Pero Cuba, ese concepto que lastimosamente engloba y simplifica a un gobierno abusador, dejará a una veintena de millones de personas sin doctores simplemente por la arrogancia del mayoral que hace con sus negros esclavos lo que mejor entiende. Los lleva a cortar la caña que mejor le surta sus propios bolsillos.
¿Dónde han estado los burócratas dictatoriales que de un plumazo regresan ahora a los médicos a casa, cuando la violencia se ha cebado con los colaboradores cubanos en Venezuela, país recordista mundial en violencia callejera y muerte y saqueos diarios? ¿Cómo por esas vidas no vela la sempiterna gerontocracia que ahora se hace la ofendida y sale, colmo de los colmos, a defender la moral o la integridad de unos médicos que no le han pedido defensa alguna?
¿Y por qué esos médicos nos han pedido defensa? Pues porque no hay nada que defender. No hay agravio. No puede advertir maltrato un profesional a quien el mandatario entrante de la nación donde él labora le intenta defender su derecho a cobrar un salario íntegro y decente, su derecho a tener a sus familiares con él todo el tiempo que necesite, y solo le pide a cambio que apruebe un test de capacidad que haría cualquier licenciado verdadero, cualquier profesional.
El truco de la ofensa no ha colado esta vez. Están a la cara. Ya no saben cómo maniobrar, cómo manipular, cómo tergiversar para salirse siempre con la suya. Han escogido el bailecito del honor esta vez. Otra vez. Ya ni imaginación les queda. Son viejos en cuerpo y en recursos.
Jair Bolsonaro les ha dado donde les dolía. Y a mí, que el legislador derechista me causaba resquemores por ciertas posturas con las que no comulgo, no me ha quedado más remedio que abrir mis ojos y mi boca de par en par: ¡por fin alguien les da un jodido gancho en las costillas! Y por fin lo hace alguien diferente de los gringos. Por fin alguien más sin miedo a buscarse la enemistad de quienes, según recordaba el mexicano Jorge Castañeda, han sido siempre ellos quienes han elegido a sus enemigos. Y los han logrado aislar a fuerza de mentiras y victimismo internacional. Pues esta vez convengamos en algo: apareció uno dispuesto a arruinarles la comparsa.
“Les quiero pagar directamente a los tuyos, quiero que tengan sus familias aquí, quiero que certifiquen sus conocimientos, y si te emperretas y decides llevártelos les ofrezco asilo y veremos cuántos te besan el anillo otra vez y cuántos deciden aferrarse a la libertad”. La jugada ha sido maestra. E inolvidable.
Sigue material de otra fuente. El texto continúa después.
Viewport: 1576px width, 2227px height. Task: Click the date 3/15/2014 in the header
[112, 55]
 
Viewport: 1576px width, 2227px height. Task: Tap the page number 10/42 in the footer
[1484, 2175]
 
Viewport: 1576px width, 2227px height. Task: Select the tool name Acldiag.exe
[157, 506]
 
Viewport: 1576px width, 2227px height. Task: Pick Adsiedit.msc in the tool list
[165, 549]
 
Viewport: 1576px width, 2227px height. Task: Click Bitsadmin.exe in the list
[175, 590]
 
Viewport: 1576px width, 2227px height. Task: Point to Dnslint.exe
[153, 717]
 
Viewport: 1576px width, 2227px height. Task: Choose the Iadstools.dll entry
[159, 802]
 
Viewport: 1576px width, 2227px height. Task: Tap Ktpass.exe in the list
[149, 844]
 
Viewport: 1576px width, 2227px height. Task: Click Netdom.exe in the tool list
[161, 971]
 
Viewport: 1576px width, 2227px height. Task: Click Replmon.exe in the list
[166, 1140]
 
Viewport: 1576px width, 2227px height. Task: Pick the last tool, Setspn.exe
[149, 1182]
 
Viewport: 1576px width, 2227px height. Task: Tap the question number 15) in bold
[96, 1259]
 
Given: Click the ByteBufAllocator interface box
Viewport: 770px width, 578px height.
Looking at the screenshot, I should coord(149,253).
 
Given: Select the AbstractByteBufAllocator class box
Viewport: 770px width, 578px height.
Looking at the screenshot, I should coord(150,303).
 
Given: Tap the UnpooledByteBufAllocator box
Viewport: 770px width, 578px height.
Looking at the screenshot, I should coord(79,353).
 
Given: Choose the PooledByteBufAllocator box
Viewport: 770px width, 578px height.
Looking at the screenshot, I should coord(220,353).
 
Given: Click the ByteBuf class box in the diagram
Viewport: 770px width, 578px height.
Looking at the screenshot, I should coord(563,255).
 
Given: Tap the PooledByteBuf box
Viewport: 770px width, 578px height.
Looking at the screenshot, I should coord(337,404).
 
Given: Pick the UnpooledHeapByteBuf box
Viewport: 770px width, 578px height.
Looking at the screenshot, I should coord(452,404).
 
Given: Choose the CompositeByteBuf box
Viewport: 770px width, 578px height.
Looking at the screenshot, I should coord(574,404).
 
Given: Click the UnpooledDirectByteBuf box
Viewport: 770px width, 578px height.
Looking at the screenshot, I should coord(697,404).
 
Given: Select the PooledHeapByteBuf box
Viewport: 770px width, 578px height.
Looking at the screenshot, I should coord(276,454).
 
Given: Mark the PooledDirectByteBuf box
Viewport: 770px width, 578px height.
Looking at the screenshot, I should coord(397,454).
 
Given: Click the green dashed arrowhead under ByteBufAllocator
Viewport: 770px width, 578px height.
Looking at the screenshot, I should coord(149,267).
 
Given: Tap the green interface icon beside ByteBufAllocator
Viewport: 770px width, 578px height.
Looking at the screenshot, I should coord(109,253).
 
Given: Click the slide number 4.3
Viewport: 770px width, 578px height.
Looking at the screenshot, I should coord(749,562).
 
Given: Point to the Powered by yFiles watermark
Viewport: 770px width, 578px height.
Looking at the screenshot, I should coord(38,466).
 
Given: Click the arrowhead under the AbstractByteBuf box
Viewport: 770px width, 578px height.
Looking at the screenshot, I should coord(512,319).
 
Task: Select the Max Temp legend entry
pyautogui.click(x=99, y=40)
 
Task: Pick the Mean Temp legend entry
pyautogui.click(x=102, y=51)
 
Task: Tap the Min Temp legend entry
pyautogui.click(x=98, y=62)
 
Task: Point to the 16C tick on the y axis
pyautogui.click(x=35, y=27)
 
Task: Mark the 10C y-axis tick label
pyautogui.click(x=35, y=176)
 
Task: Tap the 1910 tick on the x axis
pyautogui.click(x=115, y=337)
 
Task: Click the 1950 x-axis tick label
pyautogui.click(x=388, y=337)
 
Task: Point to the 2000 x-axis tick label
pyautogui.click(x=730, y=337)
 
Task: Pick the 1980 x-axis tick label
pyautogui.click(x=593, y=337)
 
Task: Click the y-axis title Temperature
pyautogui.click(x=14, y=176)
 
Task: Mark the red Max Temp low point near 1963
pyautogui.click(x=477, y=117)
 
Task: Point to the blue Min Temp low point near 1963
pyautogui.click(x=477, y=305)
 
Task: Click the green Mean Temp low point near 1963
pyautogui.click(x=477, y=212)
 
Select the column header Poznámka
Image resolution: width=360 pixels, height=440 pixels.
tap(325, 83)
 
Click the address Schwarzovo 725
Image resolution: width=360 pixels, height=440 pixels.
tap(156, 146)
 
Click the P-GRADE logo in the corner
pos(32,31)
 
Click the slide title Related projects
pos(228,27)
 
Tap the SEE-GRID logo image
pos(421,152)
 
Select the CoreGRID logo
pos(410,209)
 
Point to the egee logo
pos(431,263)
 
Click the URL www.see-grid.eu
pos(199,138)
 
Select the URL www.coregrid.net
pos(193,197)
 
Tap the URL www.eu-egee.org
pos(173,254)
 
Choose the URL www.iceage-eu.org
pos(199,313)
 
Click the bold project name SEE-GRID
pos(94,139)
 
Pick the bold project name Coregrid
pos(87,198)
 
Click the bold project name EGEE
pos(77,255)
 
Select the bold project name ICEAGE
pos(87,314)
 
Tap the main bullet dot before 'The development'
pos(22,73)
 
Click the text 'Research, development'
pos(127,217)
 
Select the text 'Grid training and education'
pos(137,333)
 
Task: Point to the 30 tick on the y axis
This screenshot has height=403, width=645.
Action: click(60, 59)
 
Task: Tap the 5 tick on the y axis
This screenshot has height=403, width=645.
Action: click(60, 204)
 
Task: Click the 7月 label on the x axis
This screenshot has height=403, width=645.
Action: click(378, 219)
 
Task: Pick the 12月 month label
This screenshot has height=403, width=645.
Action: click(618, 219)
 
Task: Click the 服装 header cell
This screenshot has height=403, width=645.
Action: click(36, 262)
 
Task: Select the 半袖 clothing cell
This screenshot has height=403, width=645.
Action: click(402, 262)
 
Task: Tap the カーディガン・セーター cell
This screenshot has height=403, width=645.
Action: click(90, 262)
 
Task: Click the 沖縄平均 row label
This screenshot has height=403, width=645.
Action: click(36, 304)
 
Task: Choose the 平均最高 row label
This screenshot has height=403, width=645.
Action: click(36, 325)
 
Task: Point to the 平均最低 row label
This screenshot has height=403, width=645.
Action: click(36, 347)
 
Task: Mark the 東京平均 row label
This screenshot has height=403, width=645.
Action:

Antes de llegar al poder, Jair Bolsonaro ha dado un puñetazo a la mesa solo comparable con el que diera hace unos quince años el salvadoreño Francisco Flores: el único con la densidad testicular suficiente para llamar matón, hipócrita y apandillado a un Fidel Castro que no daba crédito a lo que oía, en público y con micrófonos. Todavía me río de verle tomarse el agua de su vecino en la mesa presidencial, nervioso como un escolar sorprendido en falta.
La ferocidad del odio castrista contra Bolsonaro solo será comparable, digámoslo desde hoy, con la que dedique a esos médicos que ahora mismo ya han decidido no volver atrás. En cada uno de ellos, va un puñetazo adicional a las costillas del poder autoritario habanero. Y ese puñetazo no lo va a olvidar la tiranía. Aunque solo sea durante el puñadito de años que le resta en pie antes de venirse abajo como un castillo de naipes tropical.